Visualisation of experimentally determined and predicted protein N-glycosylation and predicted glycosylphosphatidylinositol anchor addition in Trypanosoma brucei.

Background: Trypanosoma brucei is a protozoan parasite and the etiological agent of human and animal African trypanosomiasis. The organism cycles between its mammalian host and tsetse vector. The host-dwelling bloodstream form of the parasite is covered with a monolayer of variant surface glycoprotein (VSG) that enables it to escape both the innate and adaptive immune systems. Within this coat reside lower-abundance surface glycoproteins that function as receptors and/or nutrient transporters. The glycosylation of the Trypanosoma brucei surface proteome is essential to evade the immune response and is mediated by three oligosaccharyltransferase genes; two of which, TbSTT3A and TbSTT3B, are expressed in the bloodstream form of the parasite.

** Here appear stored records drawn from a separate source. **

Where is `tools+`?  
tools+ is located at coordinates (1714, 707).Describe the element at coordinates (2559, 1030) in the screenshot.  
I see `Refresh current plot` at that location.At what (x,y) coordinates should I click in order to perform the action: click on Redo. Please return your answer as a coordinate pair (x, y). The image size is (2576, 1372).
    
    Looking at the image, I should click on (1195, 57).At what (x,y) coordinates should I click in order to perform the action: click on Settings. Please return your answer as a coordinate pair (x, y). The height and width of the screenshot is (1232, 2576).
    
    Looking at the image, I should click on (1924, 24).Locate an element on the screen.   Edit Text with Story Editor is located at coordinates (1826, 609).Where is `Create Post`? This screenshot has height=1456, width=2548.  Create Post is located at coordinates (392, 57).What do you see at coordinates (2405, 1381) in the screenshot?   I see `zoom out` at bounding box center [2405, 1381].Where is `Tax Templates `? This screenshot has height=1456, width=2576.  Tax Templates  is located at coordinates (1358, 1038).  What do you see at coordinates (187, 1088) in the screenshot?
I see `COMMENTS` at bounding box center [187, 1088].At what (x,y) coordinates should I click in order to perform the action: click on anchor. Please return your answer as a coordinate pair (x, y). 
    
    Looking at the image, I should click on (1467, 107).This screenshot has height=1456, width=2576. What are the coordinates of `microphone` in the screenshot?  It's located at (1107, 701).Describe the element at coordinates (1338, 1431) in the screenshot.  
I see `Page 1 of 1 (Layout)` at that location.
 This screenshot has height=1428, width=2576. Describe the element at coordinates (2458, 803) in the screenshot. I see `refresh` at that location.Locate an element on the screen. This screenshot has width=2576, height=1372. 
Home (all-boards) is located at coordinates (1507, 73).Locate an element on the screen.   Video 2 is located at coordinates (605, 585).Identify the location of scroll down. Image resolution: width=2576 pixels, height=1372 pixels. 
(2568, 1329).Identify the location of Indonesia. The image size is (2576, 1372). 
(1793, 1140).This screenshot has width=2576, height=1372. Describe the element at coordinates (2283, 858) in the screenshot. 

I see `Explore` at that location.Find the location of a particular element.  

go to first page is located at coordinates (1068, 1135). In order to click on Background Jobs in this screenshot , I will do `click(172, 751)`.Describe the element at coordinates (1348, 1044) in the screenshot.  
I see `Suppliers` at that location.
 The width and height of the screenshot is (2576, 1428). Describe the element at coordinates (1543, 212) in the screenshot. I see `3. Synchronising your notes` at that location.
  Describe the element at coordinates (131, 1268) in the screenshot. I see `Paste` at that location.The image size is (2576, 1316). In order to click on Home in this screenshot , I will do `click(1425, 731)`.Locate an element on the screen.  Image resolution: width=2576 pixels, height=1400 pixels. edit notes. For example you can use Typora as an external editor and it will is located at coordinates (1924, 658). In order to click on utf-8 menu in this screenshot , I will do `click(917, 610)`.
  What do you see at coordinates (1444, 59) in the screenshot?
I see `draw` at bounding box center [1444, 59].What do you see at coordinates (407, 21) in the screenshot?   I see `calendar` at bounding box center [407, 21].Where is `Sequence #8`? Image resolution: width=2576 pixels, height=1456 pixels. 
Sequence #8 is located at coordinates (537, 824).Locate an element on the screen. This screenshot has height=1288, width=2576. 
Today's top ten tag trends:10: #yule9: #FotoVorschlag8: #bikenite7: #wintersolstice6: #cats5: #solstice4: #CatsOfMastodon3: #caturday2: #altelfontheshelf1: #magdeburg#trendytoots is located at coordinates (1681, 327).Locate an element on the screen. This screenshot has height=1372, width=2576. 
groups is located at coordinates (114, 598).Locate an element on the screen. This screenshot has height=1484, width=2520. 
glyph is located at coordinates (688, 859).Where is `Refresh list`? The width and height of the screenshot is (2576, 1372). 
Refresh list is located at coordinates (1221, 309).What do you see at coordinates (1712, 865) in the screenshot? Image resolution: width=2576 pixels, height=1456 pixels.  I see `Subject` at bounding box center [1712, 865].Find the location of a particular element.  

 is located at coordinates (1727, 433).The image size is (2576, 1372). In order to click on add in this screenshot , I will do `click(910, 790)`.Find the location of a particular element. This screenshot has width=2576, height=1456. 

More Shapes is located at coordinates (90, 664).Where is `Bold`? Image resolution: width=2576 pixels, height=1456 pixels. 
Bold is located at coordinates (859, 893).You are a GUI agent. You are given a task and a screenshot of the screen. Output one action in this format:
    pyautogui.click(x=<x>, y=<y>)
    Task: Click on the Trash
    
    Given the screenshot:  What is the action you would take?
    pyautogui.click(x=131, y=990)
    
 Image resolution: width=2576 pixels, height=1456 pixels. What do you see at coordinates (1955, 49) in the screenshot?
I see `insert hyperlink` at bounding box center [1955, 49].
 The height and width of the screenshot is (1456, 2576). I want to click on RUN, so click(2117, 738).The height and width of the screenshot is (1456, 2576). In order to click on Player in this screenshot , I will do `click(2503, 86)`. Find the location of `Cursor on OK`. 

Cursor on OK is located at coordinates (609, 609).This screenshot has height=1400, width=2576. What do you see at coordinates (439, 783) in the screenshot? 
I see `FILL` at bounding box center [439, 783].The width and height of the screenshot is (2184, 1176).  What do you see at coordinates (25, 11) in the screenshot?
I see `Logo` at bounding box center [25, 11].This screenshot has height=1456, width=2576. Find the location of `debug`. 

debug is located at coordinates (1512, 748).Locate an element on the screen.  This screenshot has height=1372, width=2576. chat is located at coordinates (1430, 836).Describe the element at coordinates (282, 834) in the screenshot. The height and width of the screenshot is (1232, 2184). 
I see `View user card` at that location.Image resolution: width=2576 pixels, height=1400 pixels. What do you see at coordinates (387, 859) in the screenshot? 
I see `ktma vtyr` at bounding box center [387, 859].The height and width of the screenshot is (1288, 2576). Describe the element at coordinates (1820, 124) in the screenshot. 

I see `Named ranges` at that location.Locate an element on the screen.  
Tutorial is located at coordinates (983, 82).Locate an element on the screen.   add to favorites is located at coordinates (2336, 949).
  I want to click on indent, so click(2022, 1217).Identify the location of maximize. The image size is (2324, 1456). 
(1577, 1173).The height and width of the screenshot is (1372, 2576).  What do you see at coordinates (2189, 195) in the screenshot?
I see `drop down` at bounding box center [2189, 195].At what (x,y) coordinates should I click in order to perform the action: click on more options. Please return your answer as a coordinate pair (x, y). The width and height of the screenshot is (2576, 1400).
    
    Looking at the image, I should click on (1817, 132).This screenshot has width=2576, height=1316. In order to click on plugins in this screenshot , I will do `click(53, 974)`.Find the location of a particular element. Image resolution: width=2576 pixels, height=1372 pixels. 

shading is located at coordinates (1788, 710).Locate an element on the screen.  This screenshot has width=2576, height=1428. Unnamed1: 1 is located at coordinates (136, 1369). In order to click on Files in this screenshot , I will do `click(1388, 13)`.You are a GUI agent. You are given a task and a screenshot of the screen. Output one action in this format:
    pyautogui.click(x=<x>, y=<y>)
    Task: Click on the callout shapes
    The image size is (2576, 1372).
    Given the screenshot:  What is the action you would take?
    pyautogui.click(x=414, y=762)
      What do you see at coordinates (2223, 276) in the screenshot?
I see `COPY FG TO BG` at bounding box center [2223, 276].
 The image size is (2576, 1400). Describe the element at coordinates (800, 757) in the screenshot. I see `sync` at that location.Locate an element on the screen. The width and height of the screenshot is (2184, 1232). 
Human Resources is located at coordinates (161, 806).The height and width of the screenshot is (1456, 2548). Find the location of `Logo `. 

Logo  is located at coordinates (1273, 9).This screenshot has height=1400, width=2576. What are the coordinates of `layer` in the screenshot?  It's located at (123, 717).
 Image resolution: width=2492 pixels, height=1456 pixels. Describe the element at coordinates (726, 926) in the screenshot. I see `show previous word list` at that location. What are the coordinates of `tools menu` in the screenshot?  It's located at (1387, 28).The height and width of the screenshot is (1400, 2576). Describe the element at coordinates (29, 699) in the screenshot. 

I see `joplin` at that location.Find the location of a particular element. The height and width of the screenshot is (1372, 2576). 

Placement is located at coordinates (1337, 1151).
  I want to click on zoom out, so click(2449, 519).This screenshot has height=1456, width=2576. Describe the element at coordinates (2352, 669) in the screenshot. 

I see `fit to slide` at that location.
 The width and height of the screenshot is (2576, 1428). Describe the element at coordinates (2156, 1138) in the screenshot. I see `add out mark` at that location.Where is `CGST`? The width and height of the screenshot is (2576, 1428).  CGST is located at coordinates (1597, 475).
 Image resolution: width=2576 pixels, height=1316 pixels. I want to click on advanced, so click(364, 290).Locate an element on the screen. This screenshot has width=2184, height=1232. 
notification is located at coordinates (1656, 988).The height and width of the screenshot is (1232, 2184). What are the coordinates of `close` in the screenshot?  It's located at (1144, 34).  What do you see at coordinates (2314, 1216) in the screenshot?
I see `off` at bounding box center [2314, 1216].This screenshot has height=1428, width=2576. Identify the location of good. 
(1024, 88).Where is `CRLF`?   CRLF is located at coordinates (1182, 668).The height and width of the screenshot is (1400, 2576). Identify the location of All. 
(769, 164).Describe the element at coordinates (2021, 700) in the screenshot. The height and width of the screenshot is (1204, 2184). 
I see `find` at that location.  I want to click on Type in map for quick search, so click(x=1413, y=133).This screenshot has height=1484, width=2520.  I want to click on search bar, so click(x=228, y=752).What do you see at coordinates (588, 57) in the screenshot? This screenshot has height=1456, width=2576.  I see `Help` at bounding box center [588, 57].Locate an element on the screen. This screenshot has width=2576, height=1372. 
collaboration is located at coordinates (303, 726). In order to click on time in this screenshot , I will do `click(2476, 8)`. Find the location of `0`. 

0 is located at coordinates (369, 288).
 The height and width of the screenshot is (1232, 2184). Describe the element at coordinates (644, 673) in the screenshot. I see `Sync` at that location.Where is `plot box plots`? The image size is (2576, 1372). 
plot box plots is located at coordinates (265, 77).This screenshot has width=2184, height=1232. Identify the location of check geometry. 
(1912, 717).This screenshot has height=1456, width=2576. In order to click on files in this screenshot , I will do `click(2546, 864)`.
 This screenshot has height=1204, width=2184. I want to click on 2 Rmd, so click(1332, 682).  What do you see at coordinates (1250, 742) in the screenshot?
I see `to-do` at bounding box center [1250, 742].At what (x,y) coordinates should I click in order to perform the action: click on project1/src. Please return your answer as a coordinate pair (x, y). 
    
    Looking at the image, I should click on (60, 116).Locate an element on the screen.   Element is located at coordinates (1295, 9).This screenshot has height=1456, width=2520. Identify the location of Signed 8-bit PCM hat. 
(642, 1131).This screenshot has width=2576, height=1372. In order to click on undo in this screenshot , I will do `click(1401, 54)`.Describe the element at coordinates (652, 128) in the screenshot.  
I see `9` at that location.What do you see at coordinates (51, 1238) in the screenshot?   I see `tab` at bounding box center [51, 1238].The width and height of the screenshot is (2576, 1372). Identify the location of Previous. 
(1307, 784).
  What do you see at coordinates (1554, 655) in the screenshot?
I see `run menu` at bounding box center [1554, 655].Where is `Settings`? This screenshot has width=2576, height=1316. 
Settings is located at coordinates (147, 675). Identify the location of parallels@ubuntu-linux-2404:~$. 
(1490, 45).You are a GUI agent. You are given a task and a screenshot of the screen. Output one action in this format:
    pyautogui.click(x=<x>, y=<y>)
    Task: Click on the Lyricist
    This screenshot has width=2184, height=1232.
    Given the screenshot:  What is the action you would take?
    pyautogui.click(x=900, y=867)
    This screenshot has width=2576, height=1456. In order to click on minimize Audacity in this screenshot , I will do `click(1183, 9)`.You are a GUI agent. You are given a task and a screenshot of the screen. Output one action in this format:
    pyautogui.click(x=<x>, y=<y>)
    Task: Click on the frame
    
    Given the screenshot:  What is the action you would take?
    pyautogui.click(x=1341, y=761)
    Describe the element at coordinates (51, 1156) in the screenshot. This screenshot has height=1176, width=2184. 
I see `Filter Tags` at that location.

Methods: We processed a recent dataset of our laboratory to visualise putative glycosylation sites of the Trypanosoma brucei proteome. We provided a visualisation for the predictions of glycosylation carried by TbSTT3A and TbSTT3B, and we augmented the visualisation with predictions for Glycosylphosphatidylinositol anchoring sites, domains and topology of the Trypanosoma brucei proteome. Conclusions: We created a web service to explore the glycosylation sites of the Trypanosoma brucei oligosaccharyltransferases substrates, using data described in a recent publication of our laboratory. We also made a machine learning algorithm available as a web service, described in our recent publication, to distinguish between TbSTT3A and TbSTT3B substrates.